It isn't essential to the theology, is what I'm trying to say. At any time the church hierarchy could announce that they'd contacted the disembodied spirit of LRH and received a new posthumous revelation that replaced the volcano with some other back-story, and it wouldn't make any difference.
3. many of the defectors are believers in the good that Scientology can do
Sometimes I think that the human race really isn't very intelligent.
I remember the introduction of the volcano into public Scientological iconography: it was a huge deal.
As for the "good" it can do things like EST and the even-more-watered down Landmark Forum seem to do similar things without the aliens, and one occasional commenter on this blog thinks it helped, so there is, at the least, something that a lotta people think helps them confront their demons and conquer them. It's hard to, say, endorse acid as I have and refuse different ways of fucking with your head.
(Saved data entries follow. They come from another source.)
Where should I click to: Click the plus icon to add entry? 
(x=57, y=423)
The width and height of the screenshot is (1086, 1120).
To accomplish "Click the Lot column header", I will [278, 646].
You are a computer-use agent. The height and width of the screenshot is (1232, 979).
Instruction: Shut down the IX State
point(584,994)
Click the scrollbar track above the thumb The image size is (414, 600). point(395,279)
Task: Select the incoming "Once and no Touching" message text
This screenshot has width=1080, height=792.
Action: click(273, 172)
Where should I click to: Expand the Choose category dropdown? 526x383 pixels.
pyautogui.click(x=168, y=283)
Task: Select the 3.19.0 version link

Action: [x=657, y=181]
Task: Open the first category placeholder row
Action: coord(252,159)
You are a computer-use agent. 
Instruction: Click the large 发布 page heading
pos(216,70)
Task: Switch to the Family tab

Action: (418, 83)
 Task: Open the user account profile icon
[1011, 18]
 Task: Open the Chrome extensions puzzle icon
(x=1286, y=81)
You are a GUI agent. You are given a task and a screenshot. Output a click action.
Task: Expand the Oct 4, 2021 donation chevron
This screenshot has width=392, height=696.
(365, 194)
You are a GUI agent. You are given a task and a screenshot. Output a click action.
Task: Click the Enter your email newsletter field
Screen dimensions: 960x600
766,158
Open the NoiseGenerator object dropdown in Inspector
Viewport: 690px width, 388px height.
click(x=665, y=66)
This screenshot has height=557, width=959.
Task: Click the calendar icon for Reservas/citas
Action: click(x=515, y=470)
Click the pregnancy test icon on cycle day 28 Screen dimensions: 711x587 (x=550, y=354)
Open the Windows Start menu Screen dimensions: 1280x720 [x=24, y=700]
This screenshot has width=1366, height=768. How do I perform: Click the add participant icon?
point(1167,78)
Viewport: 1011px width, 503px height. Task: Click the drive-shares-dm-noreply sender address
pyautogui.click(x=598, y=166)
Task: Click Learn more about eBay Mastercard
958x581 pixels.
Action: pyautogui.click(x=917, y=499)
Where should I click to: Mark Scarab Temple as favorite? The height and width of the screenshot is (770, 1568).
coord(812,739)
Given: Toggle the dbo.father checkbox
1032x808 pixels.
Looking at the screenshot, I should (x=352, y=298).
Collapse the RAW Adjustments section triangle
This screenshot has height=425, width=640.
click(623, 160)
I will say my workplace was awfully annoying after some people seemed to find results with Landmark: the emphasis on recruitment was huge and unpleasant.
I will say my workplace was awfully annoying after some people seemed to find results with Landmark: the emphasis on recruitment was huge and unpleasant.
I would second this.
Putting it at the centre of Scientology is like saying that the Great Race -- “enormous, iridescent cones, about ten feet high and ten feet wide at the base, and made up of some ridgy, scaly, semi-elastic matter" -- are central to the Cthulhu mythos.
Heretic!!! We of the "Rugose Righteousness" sect welcome the thought of personality displacement, and the subsequent Triassic adventure.
The funniest thing about Scientology is that it really seems like an update of Mormonism.
Tom Cruise and the Slaves
Worst band name ever.
Heretic!!! We of the "Rugose Righteousness" sect welcome the thought of personality displacement, and the subsequent Triassic adventure.
SPLITTER!!!!!
SPLITTER!!!!!
Says the Deacon of Devil Reef!
Your fishy ways may be okay in Innsmouth, but not here!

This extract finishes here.